Jointly analysing various in situ data (seismic, acoustic, GNSS, lava sampling) together with remote sensing (radar and multispectral imagery) allowed to characterize the mechanisms behind this eruption.
Thus, a structural failure of Nyiragongo edifice most likely produced the ~6 hours long fissure effusion. Then the eruption stopped but the shallow feeder  dike continued to propagate from the Nyiragongo edifice to beneath Goma and Gisenyi city centers then below the northern part of Lake Kivu. It finally stopped in front of a regional inherited structure called the Nyabihu fault and reactivated micro-tectonic seismicity in the whole Lake Kivu area.

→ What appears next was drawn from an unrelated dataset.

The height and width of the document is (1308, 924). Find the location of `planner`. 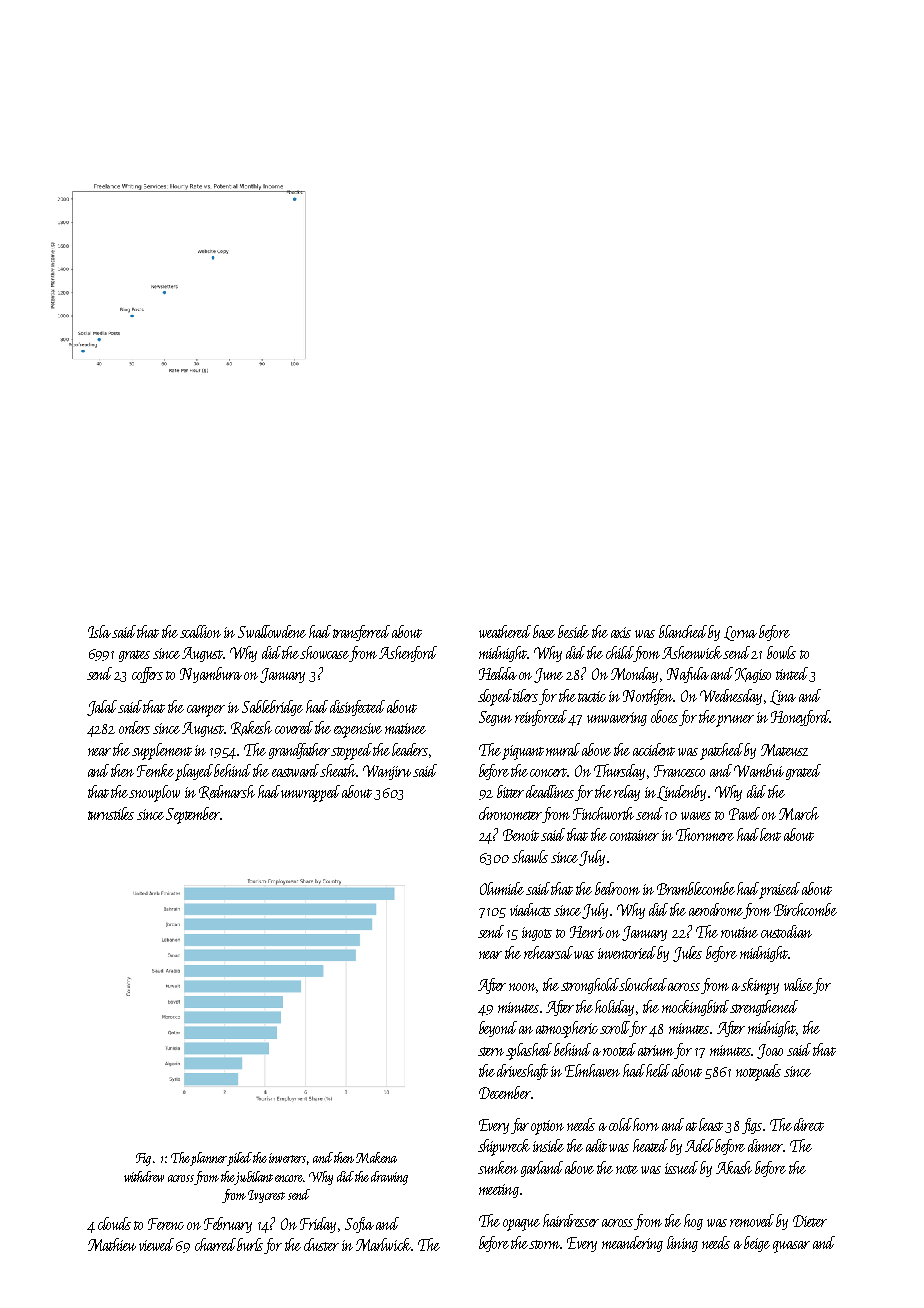

planner is located at coordinates (208, 1159).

Our study highlights the shallow origin of the dike fed by the drainage of the lava lake plumbing system which led to the temporary disappearance of the world’s largest long-living lava lake. In addition, this volcanic crisis, raises new questions about the mechanisms controlling flank eruptions at Nyiragongo and the possibility to face substantially more hazardous events, such as effusions within densely urbanised areas, phreato-magmatism or a limnic eruption from the gas-rich Lake Kivu.

 

Biography:  I completed my doctorate at ISTerre (France), working on the propagation of dikes with Virginie Pinel and Valérie Cayol (2016-2019). In 2020, I started working at ECGS (Luxembourg) as a postdoctoral researcher mainly focused on modeling ground deformation data. And since June 2022 I have been hired at ECGS as a permanent researcher.